140. Accessing spent conviction information will also assist the LECC in carrying out their functions, as the LECC will need to be aware of any link between the subject of their investigation and organised crime groups, which may be revealed via spent convictions information.

141. Accordingly, the measures adopted will serve the legitimate purpose of the investigation of serious misconduct and corruption. The measures are proportionate and reasonable to this end.

142. Should the LECC deny a person employment on the basis of a spent conviction, this may constitute discrimination under the Australian Human Rights Commission Act 1986 unless the conviction goes to the 'inherent requirements' of the job.

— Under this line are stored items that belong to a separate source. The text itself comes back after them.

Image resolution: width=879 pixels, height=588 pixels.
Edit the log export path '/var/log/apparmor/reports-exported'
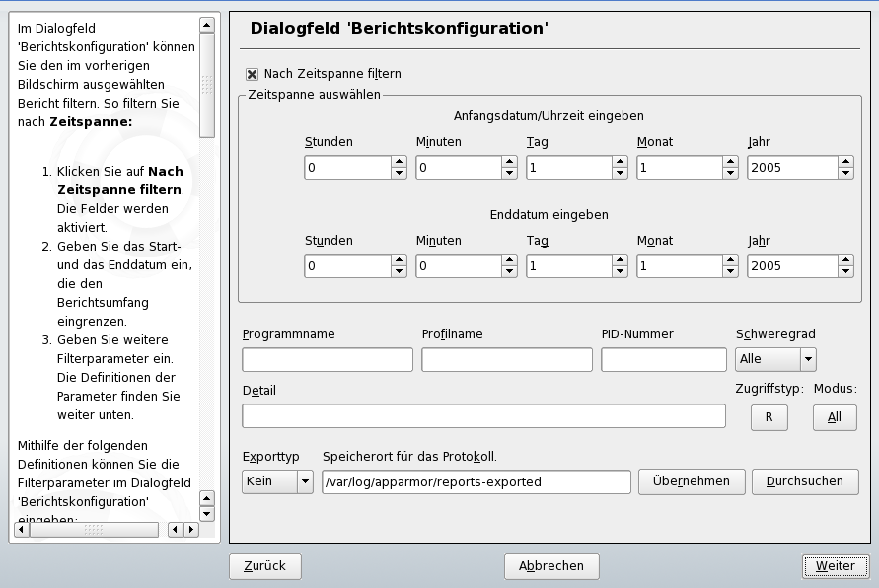click(477, 481)
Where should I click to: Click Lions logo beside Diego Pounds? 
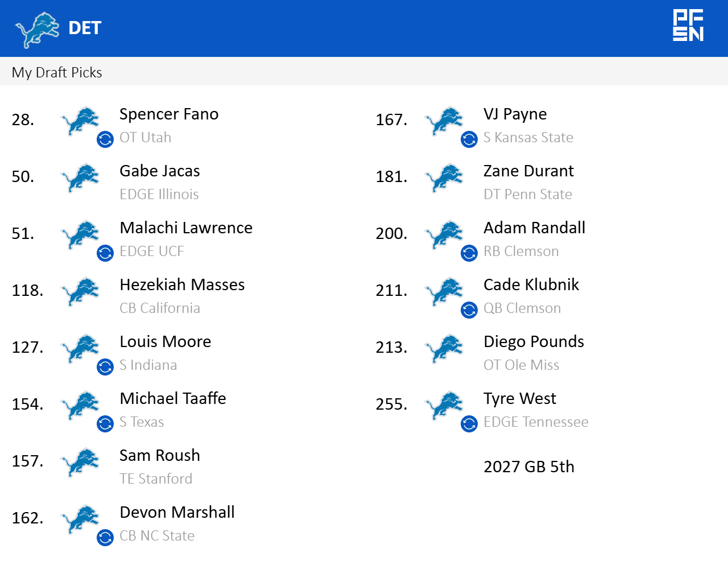tap(444, 348)
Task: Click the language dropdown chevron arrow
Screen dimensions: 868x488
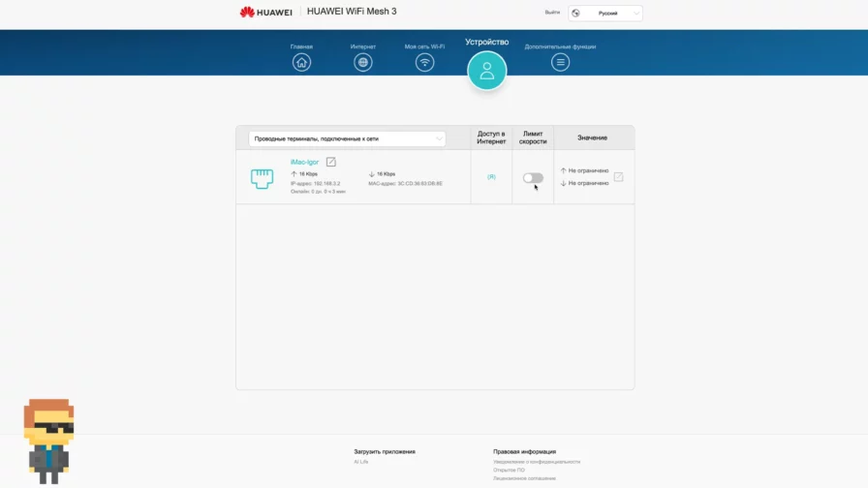Action: pyautogui.click(x=636, y=14)
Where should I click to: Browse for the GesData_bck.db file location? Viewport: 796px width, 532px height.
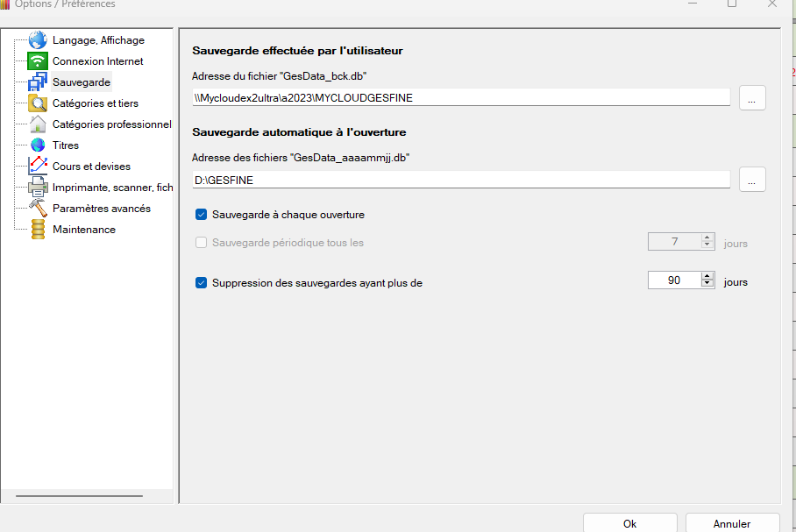[752, 98]
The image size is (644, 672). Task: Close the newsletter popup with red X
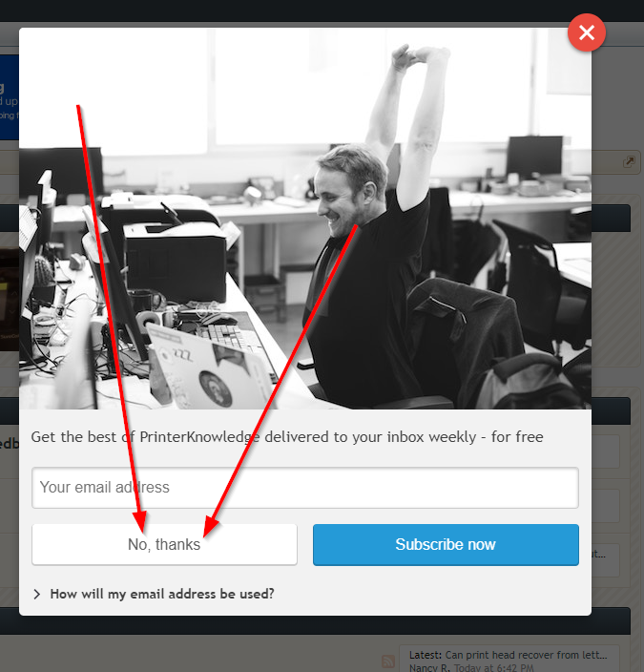[x=586, y=32]
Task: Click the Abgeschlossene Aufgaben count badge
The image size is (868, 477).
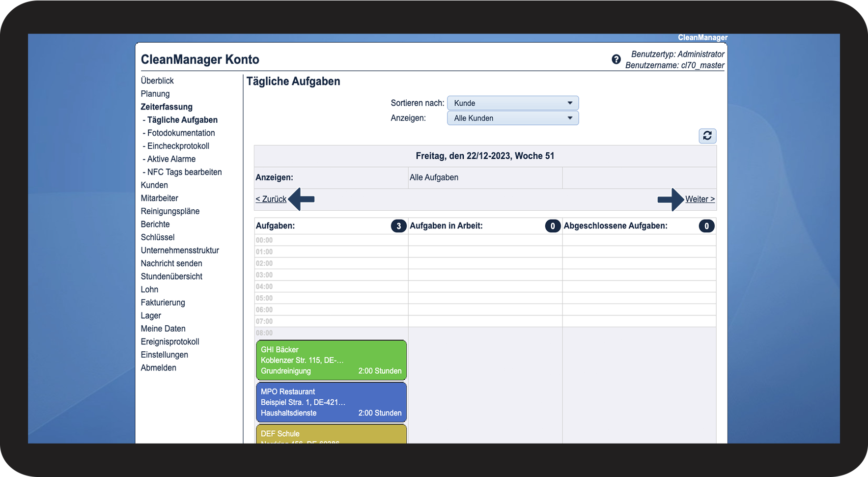Action: (706, 226)
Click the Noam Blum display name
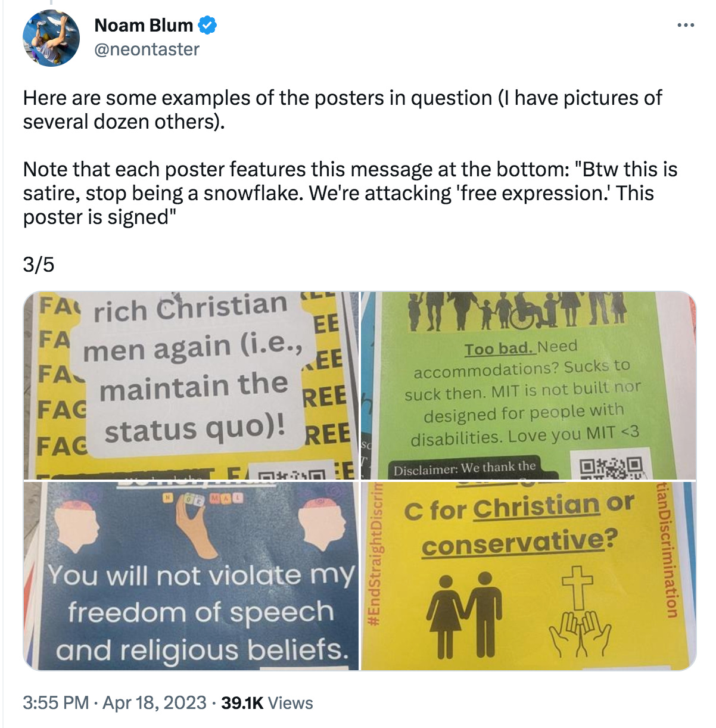Screen dimensions: 716x728 [144, 25]
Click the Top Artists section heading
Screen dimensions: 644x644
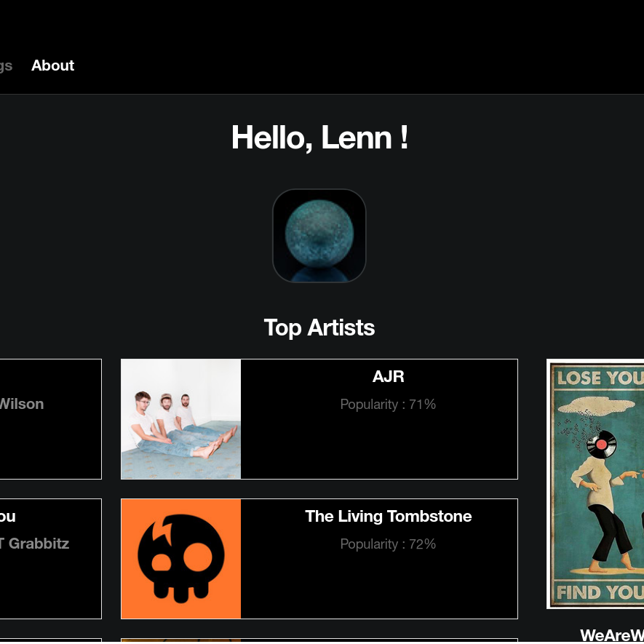[x=319, y=327]
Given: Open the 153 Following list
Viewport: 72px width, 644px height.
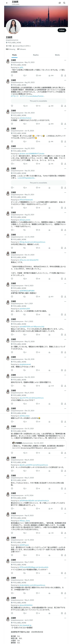Looking at the screenshot, I should (10, 49).
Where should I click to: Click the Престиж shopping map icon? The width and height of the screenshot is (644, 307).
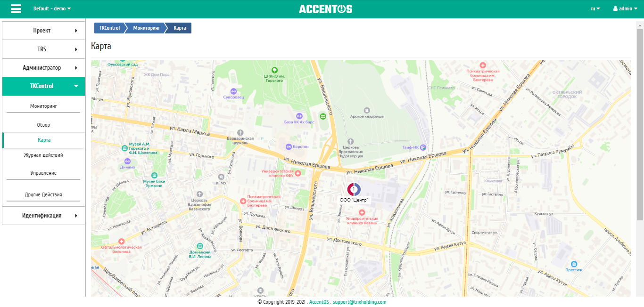click(x=574, y=264)
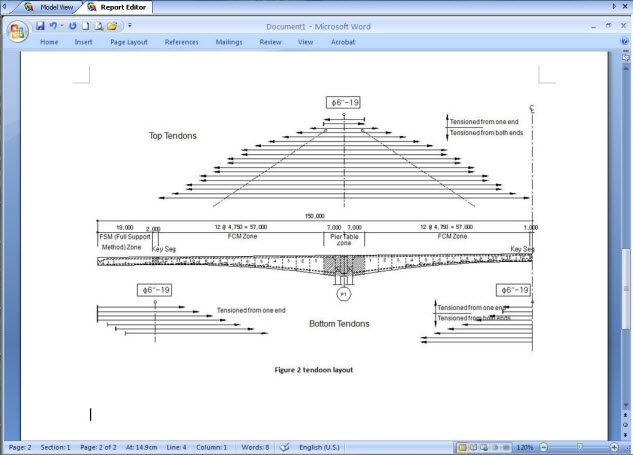Open Print Preview from Quick Access Toolbar
This screenshot has height=455, width=633.
click(x=99, y=25)
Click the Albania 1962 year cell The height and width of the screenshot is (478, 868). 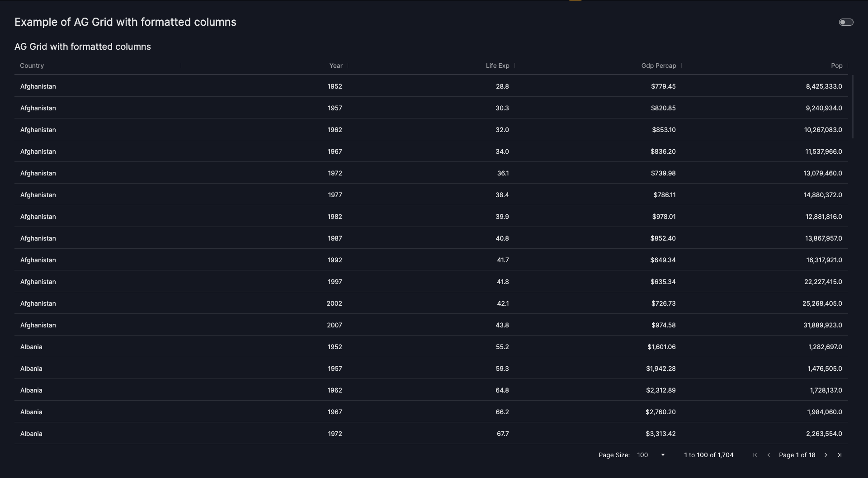(x=335, y=390)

The Human Rights Commission has the power to investigate and attempt to conciliate any complaint of discrimination.

143. The LECC Act contains certain protections to prevent arbitrary access to, and improper use of, certain personal information. Under section 189 of the Law Enforcement Conduct Commission Act 2016, the LECC requires the consent of an applicant for employment before requesting their "vetting information", which includes criminal history information.

144. Part 14 of the Law Enforcement Conduct Commission Act 2016 also imposes strict secrecy and privacy obligations on all staff. This ensures that any information acquired by a person in the course of exercising any functions of the LECC is not improperly disclosed. This would include spent conviction information. Unauthorised disclosure of information held by the LECC carries a term of imprisonment of 12 months or a fine of $5,500.

Conclusion

145. Schedule 8 is compatible with human rights because, to the extent that it may limit human rights, those limitations are not arbitrary, are proportionate and are necessary to achieve the legitimate objective of countering corruption and combating serious and organised crime.